Higher education made gains last fall and in the spring semester, largely as community college enrollment began to rebound, National Student Clearinghouse Research Center data showed.
But the trend toward four-year colleges remains worrisome. Even without the worry of college costs and the burden of long student loans, the pool of young adults is shrinking.
The birth rate fell during the Great Recession of 2007 to 2009 and has never recovered. Now the smaller classes are preparing to graduate and go to college.
“It’s very difficult math to beat,” said Patrick Lane, vice president of the Western Interstate Commission for Higher Education, a leading authority on student demographics.
Complicating the situation: the federal government’s chaotic review of financial aid applications. Millions of students enter summer vacation still wondering where to go to college this fall and how to pay for it. With jobs still plentiful, though not as many as last year, some experts fear students won’t bother to sign up.
“This year it’s going to be next fall, it’s going to be bad,” said Katharine Meyer, a fellow in the Governance Studies program for the Brown Center on Education Policy at the nonprofit Brookings Institution. “I think a lot of colleges are concerned that they’re not going to make enrollment targets.”
Many colleges like St. Cloud State has begun processing budget reserves. The university’s enrollment rose to about 18,300 students in the fall of 2020 before continuing to decline to about 10,000 students in the fall of 2023.
The student population of St. Cloud State is now stable, Lee said, but is spending too much for a shrinking number of students. The college’s budget shortfall totaled $32 million over the past two years, forcing the cuts.
Some colleges have taken the more extreme step of closing their doors. This happened to 1,000 students at Birmingham-Southern College in Alabama, 900 students at Fontbonne University in Missouri, 350 students at Wells College in New York and 220 students at Goddard College in Vermont.
However, cuts appear to be more common. Two public universities in North Carolina got the green light last month to eliminate more than a dozen degree programs ranging from ancient Mediterranean studies to physics.
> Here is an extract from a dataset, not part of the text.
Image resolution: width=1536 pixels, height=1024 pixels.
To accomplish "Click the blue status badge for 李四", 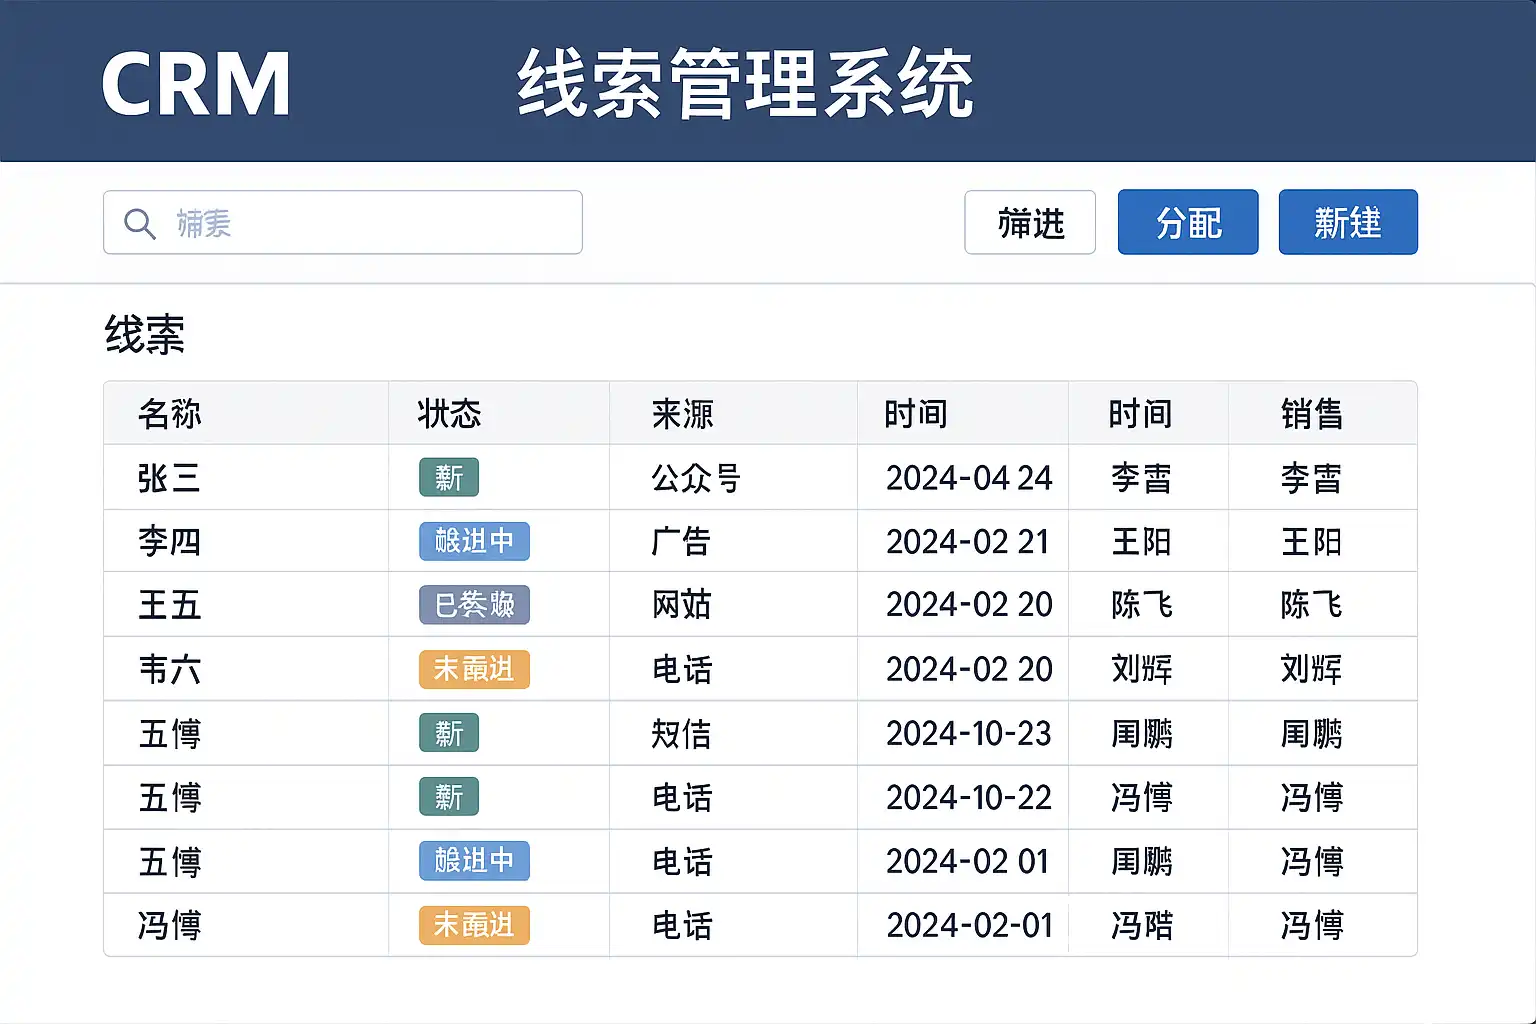I will click(474, 542).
Arkansas State University announced late this fall that it is eliminating nine programs. Three of the 64 colleges in the State University of New York system have cut programs amid enrollment and budget problems.
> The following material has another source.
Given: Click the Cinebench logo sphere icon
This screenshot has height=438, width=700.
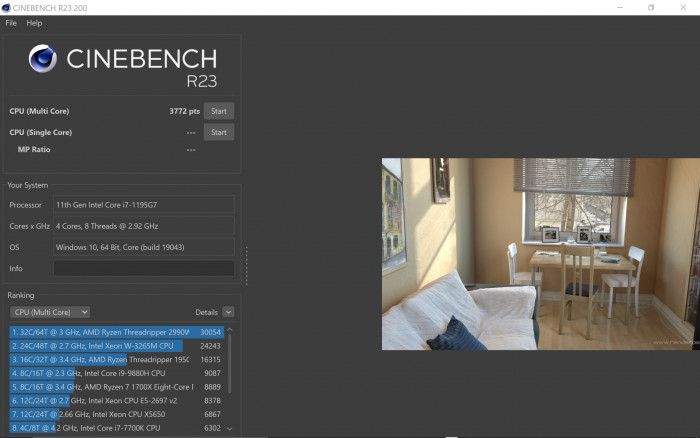Looking at the screenshot, I should click(42, 59).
Other schools that have reduced and eliminated programs include West Virginia University, Drake University in Iowa, the University of Nebraska at Kearney campus, North Dakota State University and, on the other hand, Dickinson State University.
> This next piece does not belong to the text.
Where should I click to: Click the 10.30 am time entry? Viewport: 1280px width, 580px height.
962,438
Experts say this is just the beginning. Even schools that don’t immediately make the cut are also reviewing degree offers. At Pennsylvania State University, officials are looking for duplicative and unenrolled academic programs as the number of students shrinks at branch campuses.
Particularly affected are students in smaller programs and those in the humanities, who now graduate fewer students than 15 years ago.
“This is a humanitarian disaster for all the faculty and staff involved, not to mention the students who want to pursue this,” said Bryan Alexander, a Georgetown University senior scholar who has written about higher education. “It’s an open question about how colleges and universities can reduce sustainability.”
For Terry Vermillion, who just retired after 34 years as a music professor at St. Cloud State, it was hard to watch. The country’s music programs have been affected during the pandemic, he said, with Zoom’s band not “catastrophic” for many public school programs.
“We just can’t teach music effectively online, so there’s a gap,” he said. “And, you know, we’re just coming out of that gap and we’re starting to bounce back. Then the cuts are coming.
For St. Cloud State music majors such as Lilly Rhodes, the biggest fear is what will happen as the program is phased out. New students will not be accepted in the department and their professors will be looking for new jobs.
“If you suspend the whole music department, it’s very difficult to maintain the ensembles,” he said. “There were no musicians coming in, so once our seniors graduated, they moved on, and our ensemble kept getting smaller.
“It’s hard to keep going like this,” he said.